Poetry by Carlos Martinez
Riff on a poem by Christopher Marlowe
After “The Passionate Shepherd to his Love”
Come live with me and be my love
and make love to me all night long,
and at the end of every day, and when
we’re tired of making love, our hands
callused by touching each other, our skin
planed smooth as wood, let us get up,
dress and go down to the beach
we’ll live close to, where the wind will whip
the waves into a frenzy we’ll recognize
and laugh about. And then we’ll sit
on rocks half-in, half-out of the water,
their bottoms covered with foam, where spray
can sweep over us. We’ll sit quietly,
looking out to where the breakers begin
and to where the gulls wheel every day
and where the cormorants dive for their supper.

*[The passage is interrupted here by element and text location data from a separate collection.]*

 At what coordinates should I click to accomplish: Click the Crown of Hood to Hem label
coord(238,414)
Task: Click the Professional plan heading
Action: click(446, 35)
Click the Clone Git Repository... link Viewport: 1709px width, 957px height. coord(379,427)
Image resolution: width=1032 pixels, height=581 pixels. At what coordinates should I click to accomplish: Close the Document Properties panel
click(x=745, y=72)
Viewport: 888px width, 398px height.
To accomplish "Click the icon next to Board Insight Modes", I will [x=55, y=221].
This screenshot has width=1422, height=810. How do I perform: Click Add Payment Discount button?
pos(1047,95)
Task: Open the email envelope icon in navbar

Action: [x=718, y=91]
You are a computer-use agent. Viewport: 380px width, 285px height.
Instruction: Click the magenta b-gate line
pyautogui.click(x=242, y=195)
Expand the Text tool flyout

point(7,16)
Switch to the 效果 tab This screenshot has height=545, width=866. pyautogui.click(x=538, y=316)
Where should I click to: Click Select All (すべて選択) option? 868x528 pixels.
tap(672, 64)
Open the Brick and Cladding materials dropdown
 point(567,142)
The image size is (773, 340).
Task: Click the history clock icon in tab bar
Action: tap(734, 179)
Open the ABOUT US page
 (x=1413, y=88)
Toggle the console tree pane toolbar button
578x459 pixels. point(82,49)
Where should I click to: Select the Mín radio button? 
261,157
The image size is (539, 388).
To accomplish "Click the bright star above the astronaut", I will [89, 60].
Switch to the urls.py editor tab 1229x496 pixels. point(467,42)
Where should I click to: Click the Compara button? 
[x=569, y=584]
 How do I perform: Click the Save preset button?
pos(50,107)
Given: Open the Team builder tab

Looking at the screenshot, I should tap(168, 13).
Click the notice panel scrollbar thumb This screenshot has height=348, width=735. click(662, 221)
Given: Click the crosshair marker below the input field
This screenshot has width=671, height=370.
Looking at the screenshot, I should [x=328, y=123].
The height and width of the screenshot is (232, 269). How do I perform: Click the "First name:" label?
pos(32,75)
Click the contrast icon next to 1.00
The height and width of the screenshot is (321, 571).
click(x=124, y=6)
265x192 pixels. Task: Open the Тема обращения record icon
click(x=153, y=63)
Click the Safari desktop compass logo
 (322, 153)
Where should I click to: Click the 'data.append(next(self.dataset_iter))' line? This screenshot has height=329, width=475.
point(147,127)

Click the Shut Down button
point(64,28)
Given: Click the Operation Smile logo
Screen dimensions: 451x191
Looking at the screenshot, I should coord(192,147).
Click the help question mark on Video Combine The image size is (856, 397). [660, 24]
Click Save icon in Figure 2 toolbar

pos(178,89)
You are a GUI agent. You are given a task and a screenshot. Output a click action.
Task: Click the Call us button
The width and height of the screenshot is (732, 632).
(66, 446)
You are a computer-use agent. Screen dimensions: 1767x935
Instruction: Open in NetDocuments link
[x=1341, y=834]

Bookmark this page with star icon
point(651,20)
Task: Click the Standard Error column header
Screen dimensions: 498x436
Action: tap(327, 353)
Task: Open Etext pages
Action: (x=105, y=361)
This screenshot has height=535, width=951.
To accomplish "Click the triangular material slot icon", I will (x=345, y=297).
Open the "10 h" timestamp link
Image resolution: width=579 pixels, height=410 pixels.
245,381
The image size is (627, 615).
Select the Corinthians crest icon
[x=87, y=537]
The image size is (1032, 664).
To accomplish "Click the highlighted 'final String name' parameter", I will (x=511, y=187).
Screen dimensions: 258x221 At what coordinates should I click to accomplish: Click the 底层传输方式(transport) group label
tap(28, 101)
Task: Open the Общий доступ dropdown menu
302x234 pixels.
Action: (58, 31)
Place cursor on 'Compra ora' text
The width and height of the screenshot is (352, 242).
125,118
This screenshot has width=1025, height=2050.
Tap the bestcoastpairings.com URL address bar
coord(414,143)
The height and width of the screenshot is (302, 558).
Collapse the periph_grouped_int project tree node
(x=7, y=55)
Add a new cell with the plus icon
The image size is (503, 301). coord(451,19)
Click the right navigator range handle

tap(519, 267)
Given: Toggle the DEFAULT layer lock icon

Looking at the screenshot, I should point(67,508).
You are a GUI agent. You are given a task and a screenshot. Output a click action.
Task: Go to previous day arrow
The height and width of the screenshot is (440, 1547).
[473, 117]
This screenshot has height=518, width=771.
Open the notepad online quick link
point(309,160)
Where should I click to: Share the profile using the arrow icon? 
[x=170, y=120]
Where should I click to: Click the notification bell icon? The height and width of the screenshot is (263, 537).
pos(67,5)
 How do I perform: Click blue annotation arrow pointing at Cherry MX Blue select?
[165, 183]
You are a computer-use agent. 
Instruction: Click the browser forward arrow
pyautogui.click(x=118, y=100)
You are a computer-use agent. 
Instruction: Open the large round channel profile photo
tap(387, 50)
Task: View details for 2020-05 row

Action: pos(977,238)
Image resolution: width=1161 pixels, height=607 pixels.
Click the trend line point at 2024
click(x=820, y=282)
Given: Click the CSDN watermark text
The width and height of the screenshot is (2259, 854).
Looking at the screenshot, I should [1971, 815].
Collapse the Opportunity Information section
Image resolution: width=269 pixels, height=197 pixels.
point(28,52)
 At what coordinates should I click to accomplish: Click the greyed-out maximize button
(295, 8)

We’ll admire empty whelk shells and watch
hermit crabs scuttle beneath
torpid kelp. Then we can walk home again,
holding hands so everyone knows we’re lovers
and we’ll put logs into the fireplace,
order take-out and wait for the pizza man
to bring our supper. We’ll open bottle
after bottle of wine and we’ll get drunk
in front of a roaring fire and maybe
we’ll play jazz – dark and bluesy –
the perfect music to get naked by,
our bodies reddened by desire.
Carlos Martinez lives in Edmonds, WA, earned an MFA at Antioch University LA and teaches literature and creative writing at Western Washington University. He's been published locally in Cranky, Crab Creek Review, Poets West Literary Journal, Jeopardy, and 4th Street, as well as the local anthologies Vox Populi (1999 Seattle Poetry Festival); Pontoon #5 (Floating Bridge Press); and The Sound Close In (2004 Skagit River poetry Festival). He's also published nationally in Morpo Review, Yawp, The Pittsburgh Quarterly, Black Bear Review, Poet Lore and Firefly as well as in the anthology An Eye for an Eye Makes the Whole World Blind: Poets on 9/11. In 2000, he was one of two featured poets at Poetrymagazine.com and in 2004 he was a featured reader and participant at the Skagit River Poetry Festival. His chapbook, The Cold Music of the Ocean, was published in August 2004. In 2003, he took second prize in the americas review poetry contest, Jane Hirshfield, judge. He was recently selected as a 2005 Jack Straw Writing Fellow by Jack Straw Productions in Seattle.